Wednesday, July 16, 2008

8. Death Wish

“The dilemma is escaped only by those willing to discard personality.”
Norman O. Brown

Thanotos, Freud’s death instinct, is the creator of the ego. It alienates man from nature and his own natural self by giving him the sense of being special. Specialness, in turn, exempts man from the laws of change that dominate all of nature, giving man the hope for an individualistic immortality. The trees and rocks of nature may come and go because of their lack of specialness, but historical man will live on because he has a special self – the ego that was ironically generated by his will to die.

The specialness in man’s ego allows him to transcend the boundaries of space and time. Man has a body that belongs to nature, obeying its laws of growth and decay in time, but man’s individual ego is separate from his vulnerable body, existing unchanged as his body ages and becomes frail. The ego of man is immortal and ageless because it is special, being exempt from nature and her laws.

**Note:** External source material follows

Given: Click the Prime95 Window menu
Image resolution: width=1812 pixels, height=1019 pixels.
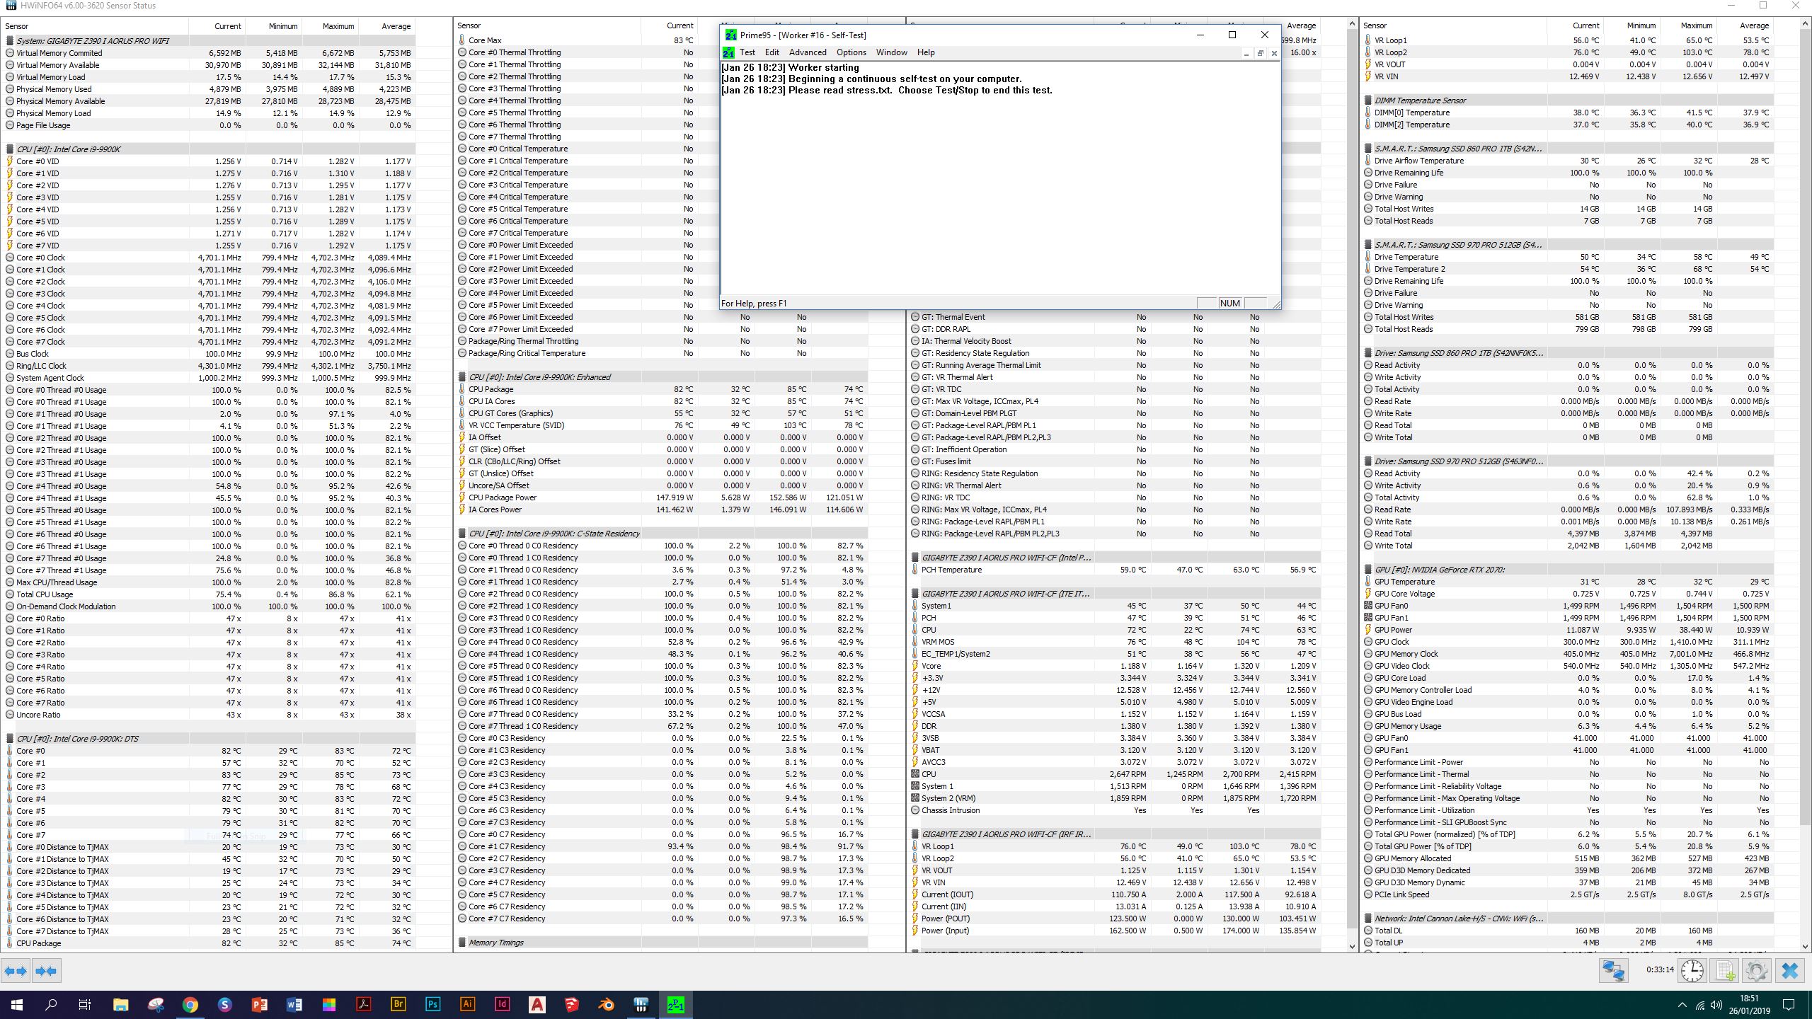Looking at the screenshot, I should (x=891, y=52).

However, man’s sense of specialness is the product of thanatos, his destructive wish to kill his natural self. The sense of being something apart is really alienation, the nightmare of isolation, fear, and guilt. Because he is special, man experiences a sense of regret for a past that shouldn’t have been and a fear of the future that might be. Because he is special and the father of himself, he must bear the responsibility for a guilty past and a fearful future.

See p. 127, Being and the End of History.